▶ **Try it**
Copy out exactly every line from the line containing "The height and width of the screenshot is (1073, 1907)." until the records below end, inclusive of both boundary lines.

Top of Source material

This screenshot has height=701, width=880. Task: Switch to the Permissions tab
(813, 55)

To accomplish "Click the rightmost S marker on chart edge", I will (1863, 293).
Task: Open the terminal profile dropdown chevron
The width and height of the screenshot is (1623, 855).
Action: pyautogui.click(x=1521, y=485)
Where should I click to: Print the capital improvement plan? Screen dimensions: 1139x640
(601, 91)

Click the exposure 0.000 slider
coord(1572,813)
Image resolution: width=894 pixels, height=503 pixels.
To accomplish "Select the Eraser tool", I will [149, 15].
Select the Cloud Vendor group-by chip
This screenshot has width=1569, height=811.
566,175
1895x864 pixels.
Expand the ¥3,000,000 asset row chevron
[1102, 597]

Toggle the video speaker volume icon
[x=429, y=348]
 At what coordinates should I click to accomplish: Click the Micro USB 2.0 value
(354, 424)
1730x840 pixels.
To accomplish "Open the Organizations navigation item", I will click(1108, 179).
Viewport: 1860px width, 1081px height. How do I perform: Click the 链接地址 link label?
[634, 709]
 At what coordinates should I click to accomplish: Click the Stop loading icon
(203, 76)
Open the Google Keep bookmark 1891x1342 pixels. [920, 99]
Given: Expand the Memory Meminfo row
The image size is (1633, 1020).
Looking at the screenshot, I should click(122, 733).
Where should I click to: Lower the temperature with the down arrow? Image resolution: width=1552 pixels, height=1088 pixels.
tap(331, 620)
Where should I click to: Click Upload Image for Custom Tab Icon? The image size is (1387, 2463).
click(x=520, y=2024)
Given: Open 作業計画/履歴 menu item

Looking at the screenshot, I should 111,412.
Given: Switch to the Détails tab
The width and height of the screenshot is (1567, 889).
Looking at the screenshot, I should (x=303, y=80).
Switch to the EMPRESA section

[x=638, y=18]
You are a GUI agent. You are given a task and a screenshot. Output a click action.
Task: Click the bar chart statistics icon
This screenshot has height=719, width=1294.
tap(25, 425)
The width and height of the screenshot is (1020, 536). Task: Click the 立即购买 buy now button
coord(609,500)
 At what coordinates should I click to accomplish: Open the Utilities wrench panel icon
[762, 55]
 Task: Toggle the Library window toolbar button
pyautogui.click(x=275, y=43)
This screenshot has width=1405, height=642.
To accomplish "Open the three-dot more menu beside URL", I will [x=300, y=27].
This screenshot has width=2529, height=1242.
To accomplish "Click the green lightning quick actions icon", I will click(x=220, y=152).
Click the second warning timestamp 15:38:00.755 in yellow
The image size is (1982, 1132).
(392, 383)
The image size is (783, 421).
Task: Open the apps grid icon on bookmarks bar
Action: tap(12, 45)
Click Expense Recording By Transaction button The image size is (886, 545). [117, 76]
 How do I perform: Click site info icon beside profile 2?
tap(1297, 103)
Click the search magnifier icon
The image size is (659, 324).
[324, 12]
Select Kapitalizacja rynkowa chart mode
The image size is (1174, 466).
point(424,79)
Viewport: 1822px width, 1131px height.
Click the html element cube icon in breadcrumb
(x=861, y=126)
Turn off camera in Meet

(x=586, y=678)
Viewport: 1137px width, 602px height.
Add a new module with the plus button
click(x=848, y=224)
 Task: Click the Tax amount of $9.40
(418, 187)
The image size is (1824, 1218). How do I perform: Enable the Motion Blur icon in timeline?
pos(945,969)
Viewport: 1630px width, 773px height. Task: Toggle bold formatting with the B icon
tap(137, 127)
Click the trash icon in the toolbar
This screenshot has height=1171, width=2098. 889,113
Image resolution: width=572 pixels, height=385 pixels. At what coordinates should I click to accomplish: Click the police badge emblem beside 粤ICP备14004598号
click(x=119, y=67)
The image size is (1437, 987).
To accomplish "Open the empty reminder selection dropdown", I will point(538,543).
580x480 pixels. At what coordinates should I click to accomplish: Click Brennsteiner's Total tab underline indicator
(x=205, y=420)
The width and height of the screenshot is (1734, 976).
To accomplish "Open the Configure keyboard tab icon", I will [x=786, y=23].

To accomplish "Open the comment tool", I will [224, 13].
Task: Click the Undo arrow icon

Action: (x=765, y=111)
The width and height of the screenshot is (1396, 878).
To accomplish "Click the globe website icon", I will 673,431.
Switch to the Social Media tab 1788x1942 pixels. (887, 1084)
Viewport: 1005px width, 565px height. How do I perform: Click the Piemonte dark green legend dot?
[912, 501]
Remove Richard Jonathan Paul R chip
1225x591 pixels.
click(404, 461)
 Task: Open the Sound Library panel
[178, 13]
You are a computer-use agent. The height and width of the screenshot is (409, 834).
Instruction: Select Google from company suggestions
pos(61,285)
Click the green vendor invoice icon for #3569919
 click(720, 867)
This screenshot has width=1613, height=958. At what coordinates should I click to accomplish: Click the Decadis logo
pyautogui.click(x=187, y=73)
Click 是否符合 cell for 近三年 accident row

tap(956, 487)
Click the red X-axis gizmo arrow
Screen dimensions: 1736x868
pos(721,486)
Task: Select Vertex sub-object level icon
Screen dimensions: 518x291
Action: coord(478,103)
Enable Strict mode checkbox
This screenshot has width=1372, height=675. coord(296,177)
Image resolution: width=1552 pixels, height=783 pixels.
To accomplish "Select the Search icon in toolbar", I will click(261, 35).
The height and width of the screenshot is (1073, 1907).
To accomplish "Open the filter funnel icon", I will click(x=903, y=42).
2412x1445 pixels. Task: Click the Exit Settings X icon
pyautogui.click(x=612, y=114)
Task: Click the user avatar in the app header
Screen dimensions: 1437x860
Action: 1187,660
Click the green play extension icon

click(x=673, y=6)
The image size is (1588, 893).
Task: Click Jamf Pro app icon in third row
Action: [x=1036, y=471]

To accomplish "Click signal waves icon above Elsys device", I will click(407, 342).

Bottom of Source material

▶ **Exercise result**
The height and width of the screenshot is (1073, 1907).
To accomplish "Open the filter funnel icon", I will click(x=903, y=42).
2412x1445 pixels. Task: Click the Exit Settings X icon
pyautogui.click(x=612, y=114)
Task: Click the user avatar in the app header
Screen dimensions: 1437x860
Action: 1187,660
Click the green play extension icon

click(x=673, y=6)
The image size is (1588, 893).
Task: Click Jamf Pro app icon in third row
Action: [x=1036, y=471]

To accomplish "Click signal waves icon above Elsys device", I will click(407, 342).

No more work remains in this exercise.